+++ PROVIDED DATA

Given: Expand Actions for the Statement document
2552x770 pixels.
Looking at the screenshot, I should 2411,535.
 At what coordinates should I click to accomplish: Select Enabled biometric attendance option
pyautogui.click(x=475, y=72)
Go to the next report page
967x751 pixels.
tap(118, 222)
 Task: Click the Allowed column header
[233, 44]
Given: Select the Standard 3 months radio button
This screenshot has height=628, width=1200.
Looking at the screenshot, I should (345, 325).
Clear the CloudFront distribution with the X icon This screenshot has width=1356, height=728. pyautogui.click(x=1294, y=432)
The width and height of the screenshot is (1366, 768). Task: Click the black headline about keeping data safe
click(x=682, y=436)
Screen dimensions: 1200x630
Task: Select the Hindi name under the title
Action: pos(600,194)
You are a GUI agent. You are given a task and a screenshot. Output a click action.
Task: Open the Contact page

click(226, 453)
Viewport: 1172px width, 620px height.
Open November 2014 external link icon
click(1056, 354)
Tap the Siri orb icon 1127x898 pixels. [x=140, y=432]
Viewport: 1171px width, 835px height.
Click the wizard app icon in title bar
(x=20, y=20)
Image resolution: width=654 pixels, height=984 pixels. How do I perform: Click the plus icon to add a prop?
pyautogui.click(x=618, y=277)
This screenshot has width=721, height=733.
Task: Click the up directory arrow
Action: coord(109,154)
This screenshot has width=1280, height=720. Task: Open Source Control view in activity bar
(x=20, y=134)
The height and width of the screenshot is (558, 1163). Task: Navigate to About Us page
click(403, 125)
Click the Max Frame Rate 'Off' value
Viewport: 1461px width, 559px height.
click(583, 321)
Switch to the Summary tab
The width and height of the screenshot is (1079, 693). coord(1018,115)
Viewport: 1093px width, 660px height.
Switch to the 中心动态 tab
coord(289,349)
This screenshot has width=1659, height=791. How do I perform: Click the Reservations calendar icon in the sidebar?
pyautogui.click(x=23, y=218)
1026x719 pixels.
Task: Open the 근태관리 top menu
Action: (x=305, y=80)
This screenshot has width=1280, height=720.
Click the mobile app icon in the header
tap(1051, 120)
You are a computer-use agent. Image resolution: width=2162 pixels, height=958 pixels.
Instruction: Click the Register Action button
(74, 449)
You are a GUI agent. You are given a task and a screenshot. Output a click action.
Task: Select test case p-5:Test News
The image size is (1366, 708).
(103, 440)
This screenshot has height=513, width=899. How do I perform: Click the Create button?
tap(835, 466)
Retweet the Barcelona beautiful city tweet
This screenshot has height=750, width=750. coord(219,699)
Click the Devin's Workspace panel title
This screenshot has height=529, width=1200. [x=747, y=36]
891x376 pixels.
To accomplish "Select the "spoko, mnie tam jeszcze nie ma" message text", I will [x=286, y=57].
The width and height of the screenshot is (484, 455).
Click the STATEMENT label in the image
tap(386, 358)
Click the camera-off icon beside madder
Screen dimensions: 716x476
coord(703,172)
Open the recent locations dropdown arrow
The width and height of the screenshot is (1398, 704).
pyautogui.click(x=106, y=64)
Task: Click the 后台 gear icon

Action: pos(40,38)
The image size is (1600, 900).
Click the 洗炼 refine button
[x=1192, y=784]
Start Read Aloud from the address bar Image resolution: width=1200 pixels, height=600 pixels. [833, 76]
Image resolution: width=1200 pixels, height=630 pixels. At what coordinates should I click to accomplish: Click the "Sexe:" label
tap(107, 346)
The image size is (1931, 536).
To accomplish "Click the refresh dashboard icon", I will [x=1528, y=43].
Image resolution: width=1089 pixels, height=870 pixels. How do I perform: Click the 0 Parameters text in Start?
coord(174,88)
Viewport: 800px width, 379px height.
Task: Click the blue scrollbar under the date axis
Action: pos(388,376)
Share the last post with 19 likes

++++++

Transcribe the data in full, matching every line exactly.

__RESULT FOR THIS TASK__
Given: Expand Actions for the Statement document
2552x770 pixels.
Looking at the screenshot, I should 2411,535.
 At what coordinates should I click to accomplish: Select Enabled biometric attendance option
pyautogui.click(x=475, y=72)
Go to the next report page
967x751 pixels.
tap(118, 222)
 Task: Click the Allowed column header
[233, 44]
Given: Select the Standard 3 months radio button
This screenshot has height=628, width=1200.
Looking at the screenshot, I should (345, 325).
Clear the CloudFront distribution with the X icon This screenshot has width=1356, height=728. pyautogui.click(x=1294, y=432)
The width and height of the screenshot is (1366, 768). Task: Click the black headline about keeping data safe
click(x=682, y=436)
Screen dimensions: 1200x630
Task: Select the Hindi name under the title
Action: pos(600,194)
You are a GUI agent. You are given a task and a screenshot. Output a click action.
Task: Open the Contact page

click(226, 453)
Viewport: 1172px width, 620px height.
Open November 2014 external link icon
click(1056, 354)
Tap the Siri orb icon 1127x898 pixels. [x=140, y=432]
Viewport: 1171px width, 835px height.
Click the wizard app icon in title bar
(x=20, y=20)
Image resolution: width=654 pixels, height=984 pixels. How do I perform: Click the plus icon to add a prop?
pyautogui.click(x=618, y=277)
This screenshot has width=721, height=733.
Task: Click the up directory arrow
Action: coord(109,154)
This screenshot has width=1280, height=720. Task: Open Source Control view in activity bar
(x=20, y=134)
The height and width of the screenshot is (558, 1163). Task: Navigate to About Us page
click(403, 125)
Click the Max Frame Rate 'Off' value
Viewport: 1461px width, 559px height.
click(583, 321)
Switch to the Summary tab
The width and height of the screenshot is (1079, 693). coord(1018,115)
Viewport: 1093px width, 660px height.
Switch to the 中心动态 tab
coord(289,349)
This screenshot has width=1659, height=791. How do I perform: Click the Reservations calendar icon in the sidebar?
pyautogui.click(x=23, y=218)
1026x719 pixels.
Task: Open the 근태관리 top menu
Action: (x=305, y=80)
This screenshot has width=1280, height=720.
Click the mobile app icon in the header
tap(1051, 120)
You are a computer-use agent. Image resolution: width=2162 pixels, height=958 pixels.
Instruction: Click the Register Action button
(74, 449)
You are a GUI agent. You are given a task and a screenshot. Output a click action.
Task: Select test case p-5:Test News
The image size is (1366, 708).
(103, 440)
This screenshot has height=513, width=899. How do I perform: Click the Create button?
tap(835, 466)
Retweet the Barcelona beautiful city tweet
This screenshot has height=750, width=750. coord(219,699)
Click the Devin's Workspace panel title
This screenshot has height=529, width=1200. [x=747, y=36]
891x376 pixels.
To accomplish "Select the "spoko, mnie tam jeszcze nie ma" message text", I will [x=286, y=57].
The width and height of the screenshot is (484, 455).
Click the STATEMENT label in the image
tap(386, 358)
Click the camera-off icon beside madder
Screen dimensions: 716x476
coord(703,172)
Open the recent locations dropdown arrow
The width and height of the screenshot is (1398, 704).
pyautogui.click(x=106, y=64)
Task: Click the 后台 gear icon

Action: pos(40,38)
The image size is (1600, 900).
Click the 洗炼 refine button
[x=1192, y=784]
Start Read Aloud from the address bar Image resolution: width=1200 pixels, height=600 pixels. [833, 76]
Image resolution: width=1200 pixels, height=630 pixels. At what coordinates should I click to accomplish: Click the "Sexe:" label
tap(107, 346)
The image size is (1931, 536).
To accomplish "Click the refresh dashboard icon", I will [x=1528, y=43].
Image resolution: width=1089 pixels, height=870 pixels. How do I perform: Click the 0 Parameters text in Start?
coord(174,88)
Viewport: 800px width, 379px height.
Task: Click the blue scrollbar under the date axis
Action: pos(388,376)
Share the last post with 19 likes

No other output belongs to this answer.